The moth is a native of Europe and Asia that was brought to the United States and accidentally released by a French scientist in the 1860s. It was first found in Ohio in 1971, and has largely been a problem in the north and northeast counties of the state since then.
But the gypsy moth has made inroads in the Tristate over the past few years. Starting June 23, biologists with the Ohio Department of Agriculture will begin trying to control the spread of the moth here by essentially trying to fool the males of the species.
Scientists have been able to produce a synthetic replica of the females' scent, called a pheromone, which they drop between two small pieces of plastic, making a scent sandwich.
They then put a drop of glue on the outside of the plastic "flakes'' and drop them from a crop duster in areas where the moths are known to live. Treatment in Hyde Park and just northeast of Hamilton in Butler County will begin early next week, depending on the weather.
The idea is to treat the areas before the males emerge from their cocoons, since they have only about a week to find a mate before they die.
"When the male comes out, his inclination is that there are females everywhere because he can't distinguish between flakes and the real pheromone being emitted by females," said Bill Pound, gypsy moth program manager for the Ohio Department of Agriculture. "He has to use that initially to track back to the females. So he's flying around everywhere trying to hone in on a female that doesn't exist.
"Our hope is that they will die very tired and frustrated deaths."
Slowing the spread
The pheromone treatments are part of a plan developed by the U.S. Forest Service in 1999 meant to slow the spread of the moth. The program is expected to:
Decrease the new territory invaded by the moth each year from 15,600 square miles to 6,000.
Protect forests, forest-based industries, urban and rural parks and private property.
Avoid $22 million per year in damage and management costs.
The moth is destructive in its caterpillar stage, when they dine on tree leaves. The moths seem to especially like hardwood trees that are vital to the timber industry.
Pound said the moths can kill an adult tree in two or three generations.

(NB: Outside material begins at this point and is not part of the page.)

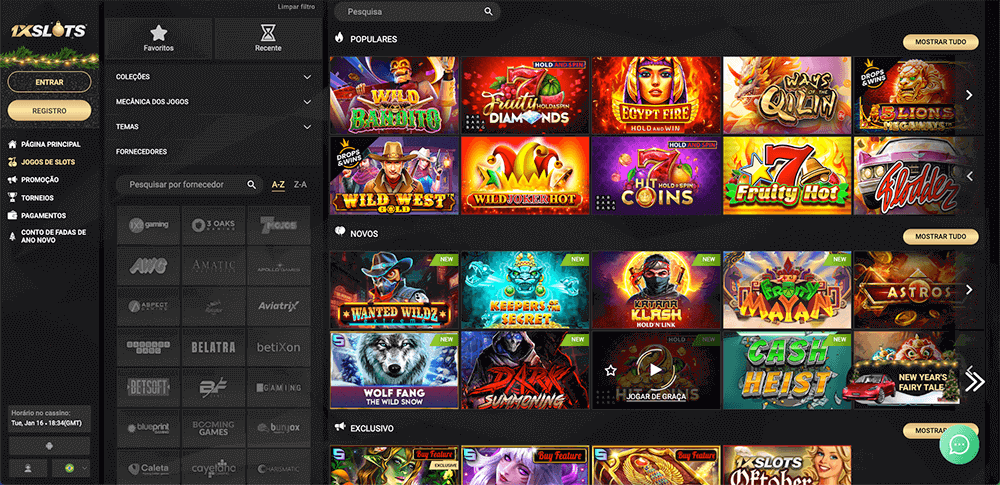The width and height of the screenshot is (1000, 485).
Task: Click the magnifier in the Pesquisa bar
Action: (488, 12)
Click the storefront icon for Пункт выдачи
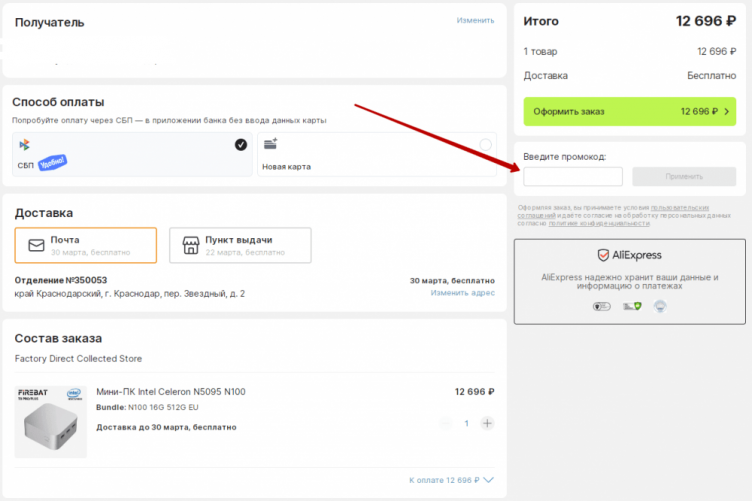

Diseased trees are particularly vulnerable.
"If you have a tree with one foot in the grave, one defoliation may actually kill that tree," Pound said.
"The primary hosts are the oak and cherry trees, which are high-value timber,'' he added. "Species not preferred are coming back, such as ash, maple and elm. A lot of these areas convert back to maple. So there's a real shift in the dynamics of the species of trees within wooded areas."

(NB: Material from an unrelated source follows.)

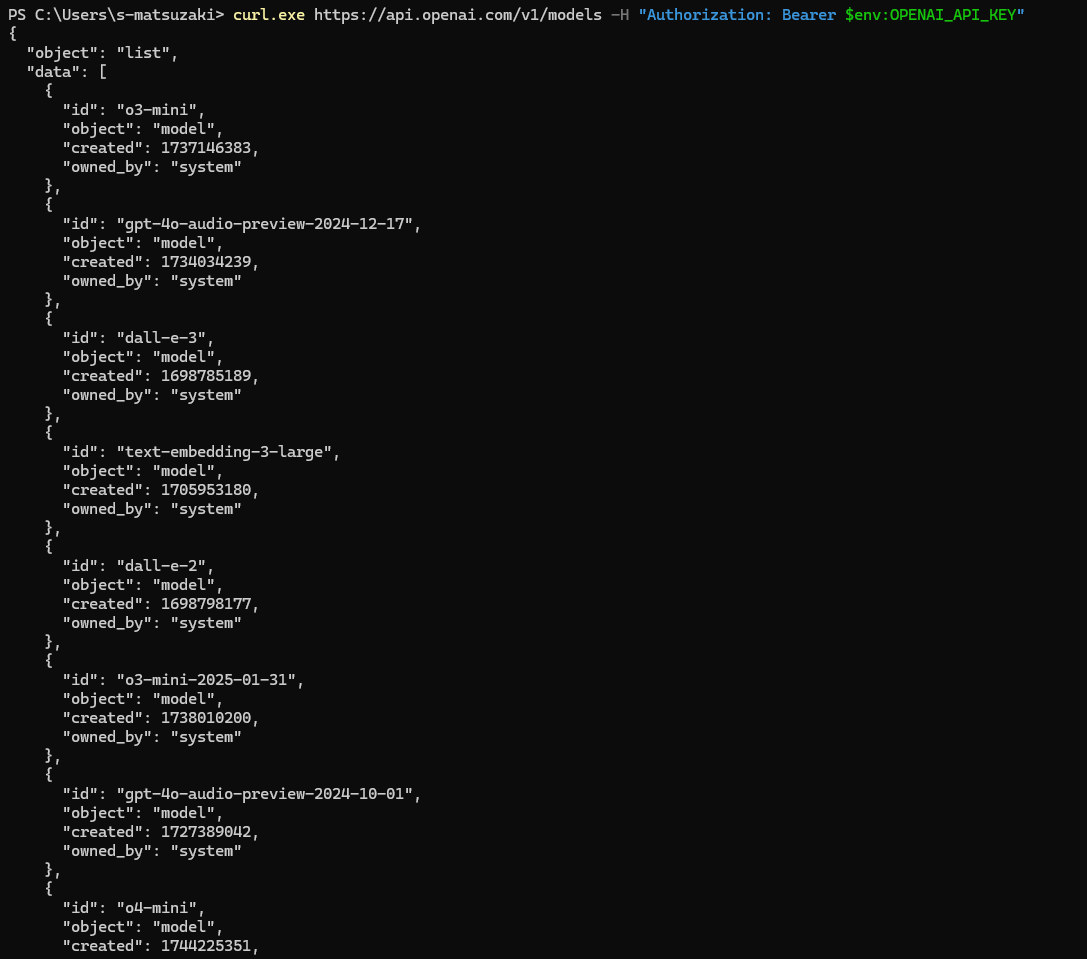The width and height of the screenshot is (1087, 959).
Task: Click the curl.exe command text
Action: pyautogui.click(x=268, y=15)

The moths have been spreading more quickly recently because of humans. Eggs can be attached to firewood stacks, moving vans, barbecue pits, outdoor lawn furniture or just about anything people might take with them on vacation.
The moths would normally be able to move only two or three miles per year, but in the last few decades have managed to spread 15 miles per year.
The treatment next week marks the first time pheromone has been used in the Tristate, although chemical treatment meant to kill the moth outright was used in the Hyde Park in 1994.
Pound said the best thing about the pheromone treatments is that the chemical is not a toxin.
"We're not killing anything with it," Pound said, "not even the moth."